Which messages to feed to Bayes?

Thu Feb 26 23:47:45 GMT 2004

Matt Kettler <mailto:mkettler at EVI-INC.COM> wrote:
> At 04:55 PM 2/26/2004, Michael St. Laurent wrote:
>> Should we be feeding the Bayes engine in Spamassassin messages that
>> it has recognized as spam?  The reason I am considering doing this
>> is the thought that it would eventually increase the spam score on
>> like emails until they break the high spam score level and get
>> dropped instead of flagged.
>
> My answer is a very emphatic YES!
>
> There's absolutely NO valid reason to skip messages that SA caught
> when doing training. And there are good, valid reasons to train them.
>
> Those who naysay training tagged messages, or messages that are
> already BAYES_99 are only doing so because they don't understand how
> bayes works, and are coming to an incorrect conclusion that it won't
> help SA with other spam.
>
> The key factor is that bayes doesn't learn to recognize an email... it
> learns about spam in general from each email. SA applies lessons
> learned from one spam to other spam which isn't entirely the same,
> but may contain some small similarities.

TASKS AND EXERCISES =>
1. According to the Bayes training thread, what does Bayes learn from each email?
2. Return everything in the Bayes training thread from "Matt Kettler <mailto:mkettler" down to "to train them.".
3. Carry the Bayes training thread further, picking up after its last sentence.
The listing plays no part in this work.

AVAILABLE DATA =>
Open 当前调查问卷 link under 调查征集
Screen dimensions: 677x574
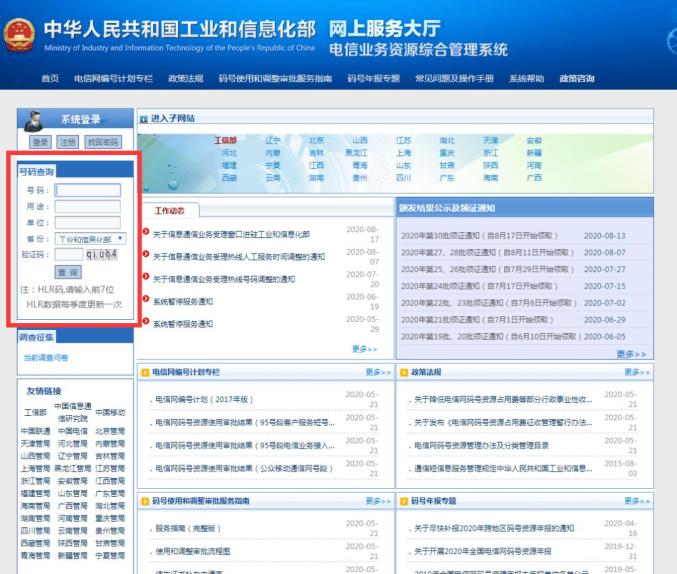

RESULTS OF THE TASKS =>
1. It learns about spam in general from each email.

2.
Matt Kettler <mailto:mkettler at EVI-INC.COM> wrote:
> At 04:55 PM 2/26/2004, Michael St. Laurent wrote:
>> Should we be feeding the Bayes engine in Spamassassin messages that
>> it has recognized as spam?  The reason I am considering doing this
>> is the thought that it would eventually increase the spam score on
>> like emails until they break the high spam score level and get
>> dropped instead of flagged.
>
> My answer is a very emphatic YES!
>
> There's absolutely NO valid reason to skip messages that SA caught
> when doing training. And there are good, valid reasons to train them.

3.
>
> Feeding messages which SA already tags, and even ones that are already
> BAYES_99 can help prevent false negatives in messages that wouldn't
> otherwise catch because there were no tokens that matched it.
>
> Even messages that are already BAYES_99 can contain tokens that SA
> hasn't learned yet. BAYES_99 means that the tokens SA recognizes are
> collectively likely to be spam, but it doesn't mean that there aren't
> any new tokens to learn about in the message, and it doesn't mean
> that all the tokens even have high spam probabilities.

Excellent.  Okay, what about spam messages that have lost their headers
becuase the user forwarded it to me (Outlook strips the headers when you do
that).  Will it still benefit from looking at just the body of the message?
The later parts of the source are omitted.